• _What needs to be done_
Tally the lines of the material below that contain the string "dimensions", and reply with only that number.

Stored items:
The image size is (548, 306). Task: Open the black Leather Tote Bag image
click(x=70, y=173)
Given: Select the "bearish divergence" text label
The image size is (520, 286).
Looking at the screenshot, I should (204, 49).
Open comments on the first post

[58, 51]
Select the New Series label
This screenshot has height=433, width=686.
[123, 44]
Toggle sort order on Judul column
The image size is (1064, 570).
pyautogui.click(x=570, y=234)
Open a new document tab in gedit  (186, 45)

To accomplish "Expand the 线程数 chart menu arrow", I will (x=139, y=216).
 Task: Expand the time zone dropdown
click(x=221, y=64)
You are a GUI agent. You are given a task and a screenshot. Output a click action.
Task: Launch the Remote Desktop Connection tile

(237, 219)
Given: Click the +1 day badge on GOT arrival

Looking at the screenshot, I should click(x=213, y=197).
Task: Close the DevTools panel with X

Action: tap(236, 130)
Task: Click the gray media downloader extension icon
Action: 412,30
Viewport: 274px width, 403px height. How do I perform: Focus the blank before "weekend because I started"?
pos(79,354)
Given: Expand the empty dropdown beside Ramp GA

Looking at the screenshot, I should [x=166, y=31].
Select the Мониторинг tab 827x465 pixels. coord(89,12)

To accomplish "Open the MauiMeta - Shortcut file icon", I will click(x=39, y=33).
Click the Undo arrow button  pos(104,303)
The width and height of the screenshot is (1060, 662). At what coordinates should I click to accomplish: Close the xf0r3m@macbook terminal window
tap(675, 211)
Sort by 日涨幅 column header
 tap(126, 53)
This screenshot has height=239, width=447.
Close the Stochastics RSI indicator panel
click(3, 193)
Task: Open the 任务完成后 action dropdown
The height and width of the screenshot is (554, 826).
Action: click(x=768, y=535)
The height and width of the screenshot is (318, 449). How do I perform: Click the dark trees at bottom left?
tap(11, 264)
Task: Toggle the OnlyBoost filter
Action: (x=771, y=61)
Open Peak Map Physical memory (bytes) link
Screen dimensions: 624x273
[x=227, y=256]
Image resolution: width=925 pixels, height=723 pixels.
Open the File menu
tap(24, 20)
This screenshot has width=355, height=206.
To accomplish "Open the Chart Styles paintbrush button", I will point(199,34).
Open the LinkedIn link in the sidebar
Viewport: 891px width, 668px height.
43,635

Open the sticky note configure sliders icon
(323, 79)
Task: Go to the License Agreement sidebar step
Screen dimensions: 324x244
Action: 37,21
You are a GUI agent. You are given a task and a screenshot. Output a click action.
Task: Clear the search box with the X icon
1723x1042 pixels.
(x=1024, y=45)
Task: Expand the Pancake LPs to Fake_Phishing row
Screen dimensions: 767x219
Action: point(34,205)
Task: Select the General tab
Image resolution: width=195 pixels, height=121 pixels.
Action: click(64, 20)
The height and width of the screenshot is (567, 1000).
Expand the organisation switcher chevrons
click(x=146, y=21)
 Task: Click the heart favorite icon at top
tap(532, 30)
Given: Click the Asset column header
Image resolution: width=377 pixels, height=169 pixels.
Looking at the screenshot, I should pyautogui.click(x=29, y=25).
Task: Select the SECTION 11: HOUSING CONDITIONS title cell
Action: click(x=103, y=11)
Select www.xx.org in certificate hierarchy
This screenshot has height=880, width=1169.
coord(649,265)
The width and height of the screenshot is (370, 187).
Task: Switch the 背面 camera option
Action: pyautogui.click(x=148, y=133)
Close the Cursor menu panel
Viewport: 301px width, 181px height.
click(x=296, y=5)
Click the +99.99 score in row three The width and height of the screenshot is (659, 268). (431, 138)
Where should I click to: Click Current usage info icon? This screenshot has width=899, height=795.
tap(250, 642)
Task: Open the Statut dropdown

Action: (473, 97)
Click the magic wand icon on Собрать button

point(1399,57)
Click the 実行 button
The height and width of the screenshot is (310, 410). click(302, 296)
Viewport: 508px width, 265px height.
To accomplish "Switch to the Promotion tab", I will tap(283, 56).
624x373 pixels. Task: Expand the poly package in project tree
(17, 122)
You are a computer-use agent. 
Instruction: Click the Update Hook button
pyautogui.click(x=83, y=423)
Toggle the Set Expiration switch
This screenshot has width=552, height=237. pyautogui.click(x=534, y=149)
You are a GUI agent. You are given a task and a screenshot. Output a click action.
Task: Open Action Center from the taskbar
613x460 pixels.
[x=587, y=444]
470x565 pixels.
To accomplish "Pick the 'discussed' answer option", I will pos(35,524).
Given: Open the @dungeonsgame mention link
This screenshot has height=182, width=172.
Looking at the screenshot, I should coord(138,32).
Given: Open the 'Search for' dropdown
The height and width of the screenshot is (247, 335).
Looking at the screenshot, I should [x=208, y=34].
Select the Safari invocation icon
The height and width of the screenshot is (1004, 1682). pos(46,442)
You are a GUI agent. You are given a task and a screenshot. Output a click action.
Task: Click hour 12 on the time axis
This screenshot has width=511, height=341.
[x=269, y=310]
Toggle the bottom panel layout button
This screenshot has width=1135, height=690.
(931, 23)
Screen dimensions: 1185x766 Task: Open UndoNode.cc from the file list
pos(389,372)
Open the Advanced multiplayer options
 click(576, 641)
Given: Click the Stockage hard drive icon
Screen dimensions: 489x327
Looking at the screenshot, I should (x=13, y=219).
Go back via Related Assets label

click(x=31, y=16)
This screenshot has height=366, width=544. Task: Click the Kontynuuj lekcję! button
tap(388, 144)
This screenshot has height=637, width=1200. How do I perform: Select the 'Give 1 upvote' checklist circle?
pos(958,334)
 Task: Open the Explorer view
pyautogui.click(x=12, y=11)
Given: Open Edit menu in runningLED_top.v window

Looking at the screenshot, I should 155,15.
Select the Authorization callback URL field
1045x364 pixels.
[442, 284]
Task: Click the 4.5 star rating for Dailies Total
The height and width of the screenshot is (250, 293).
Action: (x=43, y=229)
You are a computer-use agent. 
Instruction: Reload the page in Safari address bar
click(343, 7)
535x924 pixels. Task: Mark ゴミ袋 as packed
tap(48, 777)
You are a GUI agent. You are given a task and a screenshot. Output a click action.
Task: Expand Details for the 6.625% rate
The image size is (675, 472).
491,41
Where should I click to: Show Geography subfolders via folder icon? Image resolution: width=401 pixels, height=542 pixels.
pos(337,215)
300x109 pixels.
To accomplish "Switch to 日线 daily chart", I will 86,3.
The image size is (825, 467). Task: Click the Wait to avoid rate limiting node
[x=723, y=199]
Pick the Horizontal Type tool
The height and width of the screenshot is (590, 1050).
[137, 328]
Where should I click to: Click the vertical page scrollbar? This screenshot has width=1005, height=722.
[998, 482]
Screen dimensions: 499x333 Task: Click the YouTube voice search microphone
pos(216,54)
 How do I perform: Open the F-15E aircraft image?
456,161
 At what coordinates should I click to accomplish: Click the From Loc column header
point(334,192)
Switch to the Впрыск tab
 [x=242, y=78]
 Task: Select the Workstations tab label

• _Result of the task_
6